Investigating some call quality issues (0.5 – 1 second dead spots in calls) I took a packet capture of a phone call between two extensions on the same PBX. Since I was capturing from the PBX, I was rather surprised to see Wireshark reporting a huge spike in jitter that synced up with a dead spot in the call:
My understanding was that jitter is caused by packet loss and/or latency in transit, and that the RTP stream leaving the PBX should be relatively pristine. But this spike showed up in all four RTP streams (office 1 to PBX, office 2 to PBX, PBX to office 1, PBX to office 2) so it seems like the packets are already in poor shape by the time they leave the server.

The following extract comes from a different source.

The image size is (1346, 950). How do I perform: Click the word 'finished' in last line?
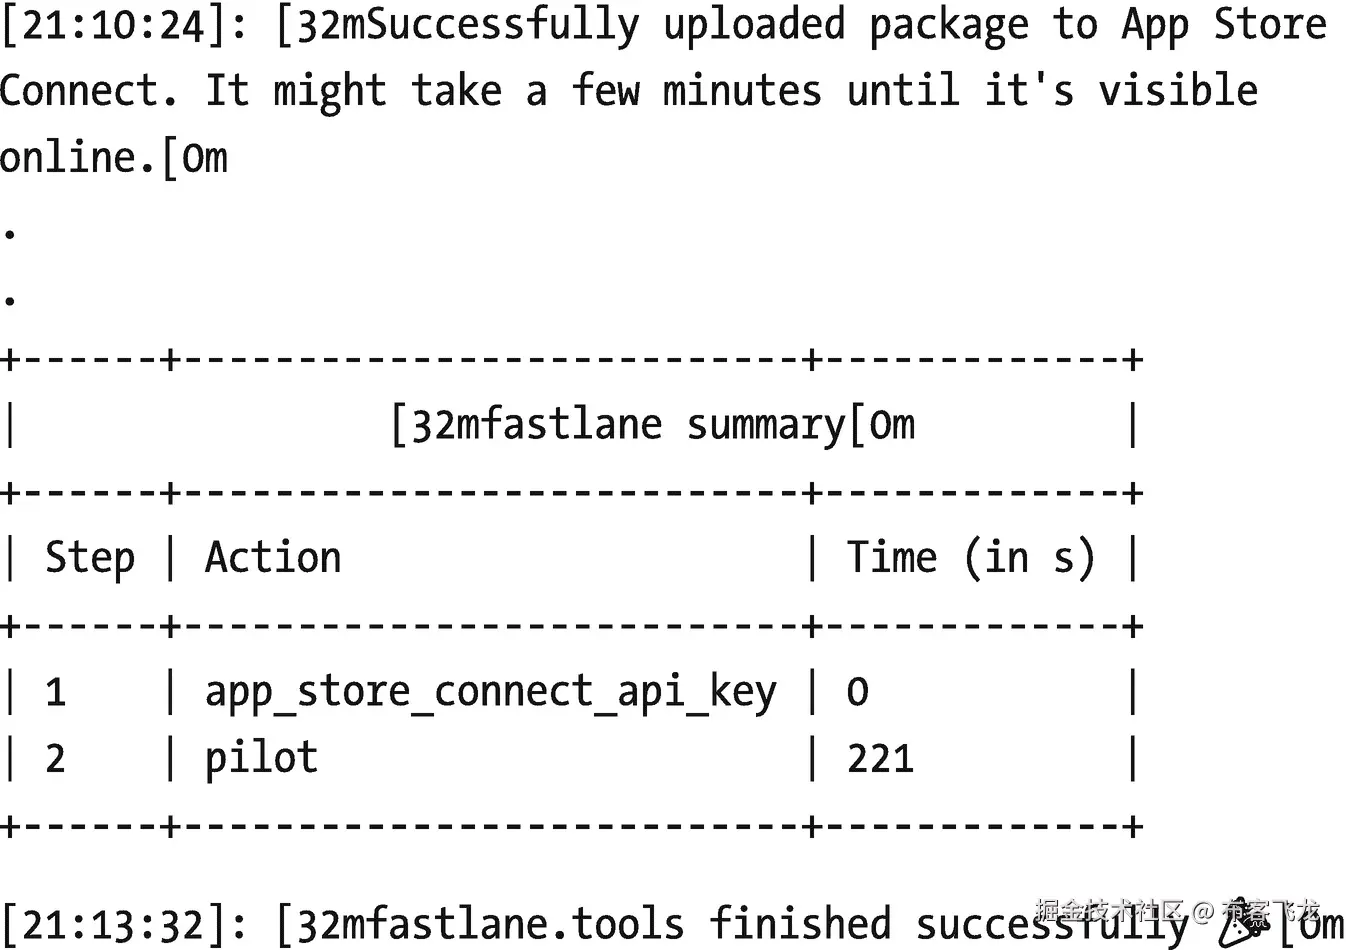[799, 924]
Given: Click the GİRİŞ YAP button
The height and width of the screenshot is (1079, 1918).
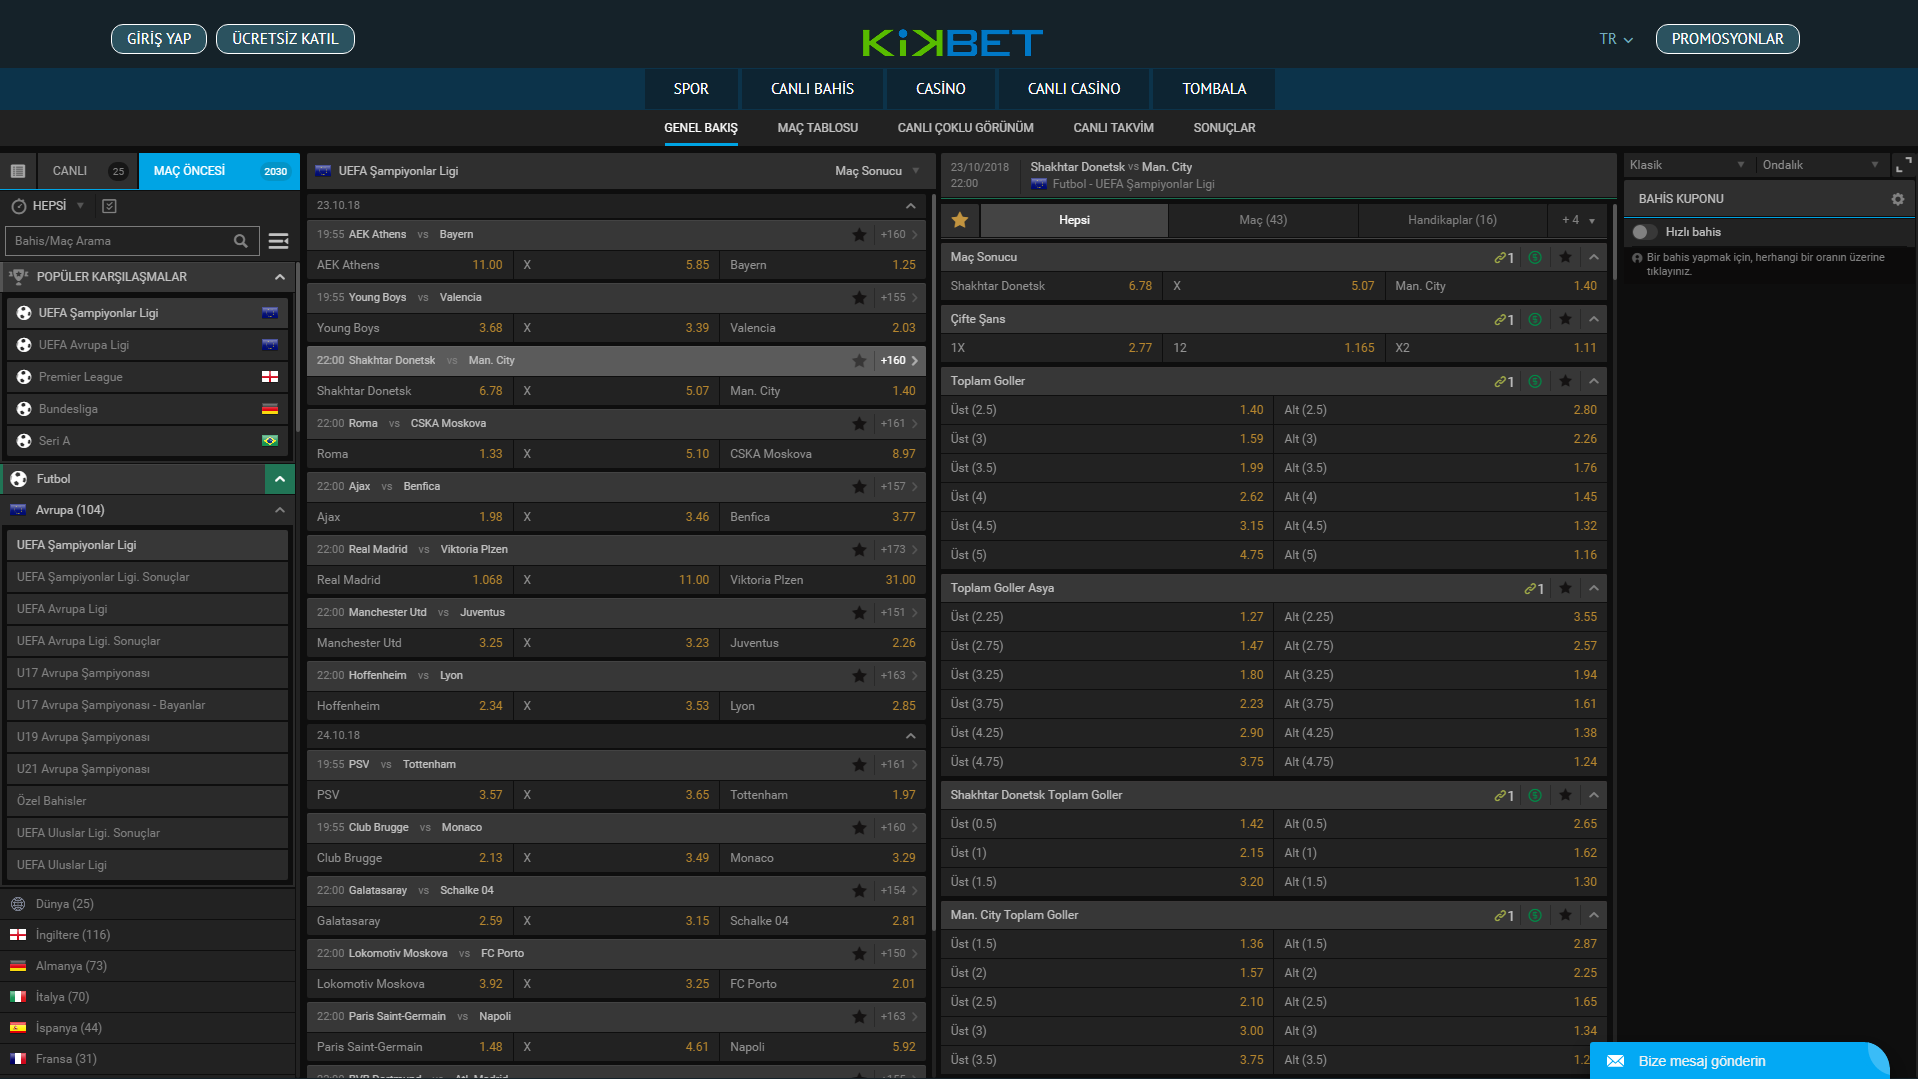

The PBX is Asterisk 13 on Scientific Linux (RHEL) 6.9 (running on a VMWare ESXi 5.5 guest with newly updated tools and VMXNET3 adapters.) The CPU sits pretty steadily around 5-15% usage, and network traffic is minimal. Where can I look to troubleshoot this issue? Are there any common causes for this sort of problem? I'm assuming since the problems are there on the server that I can rule out problems on the external network side?
Finally figured this out! TLDR: disable power management on the host.
Despite the low CPU usage, we still figured this was something to do with CPU load. So, we were experimenting with loading down the CPU, expecting this problem with the dead spots in the calls to get worse. Instead, it went away completely. So, after looking at CPU usage stats in vCenter many many times, I finally looked into the other line on that graph.
This is probably not news to many, but I found out that CPU ready time is the amount of time that a VM is ready to use the CPU, but the physical resources can't be allocated by the host. Most sources I found say that anything less than 5% isn't a problem, but it certainly seemed to be having an impact on our voice streams. We were seeing the cutouts every minute, and the graph also showed a spike in ready time every minute.
So I got to wondering why this would go away during high CPU load and figured it must be some kind of power management. When the host sees the increased usage it makes CPU resources consistently available to the VM. So I disabled power management in the BIOS of the host, et voila:
The slight increase in ready time near the end of the graph corresponds to a half-dozen other VMs migrating back to this host.
Call traces now show negligible amounts of jitter, and the cutouts have disappeared from calls. Further research showed this is a somewhat common issue with workloads that are both latency-sensitive and CPU non-intensive. The power management sees the very low CPU usage and assumes it can throttle the processor, even though it should not!
I had a similar issue, but much worse, with many spikes in the Wireshark RTP graph, hisses and choppy audio.
In the course of many experiments, I dumped the CDR database, that had grown to 1.5GB. I had noticed the size, but was putting off the pruning until I had fixed the audio problems. B-)
This apparently immediately improved audio quality, including the transcoding of the IVR messages to G729.
The delays were also visible from a SmokePing trace to the VPS.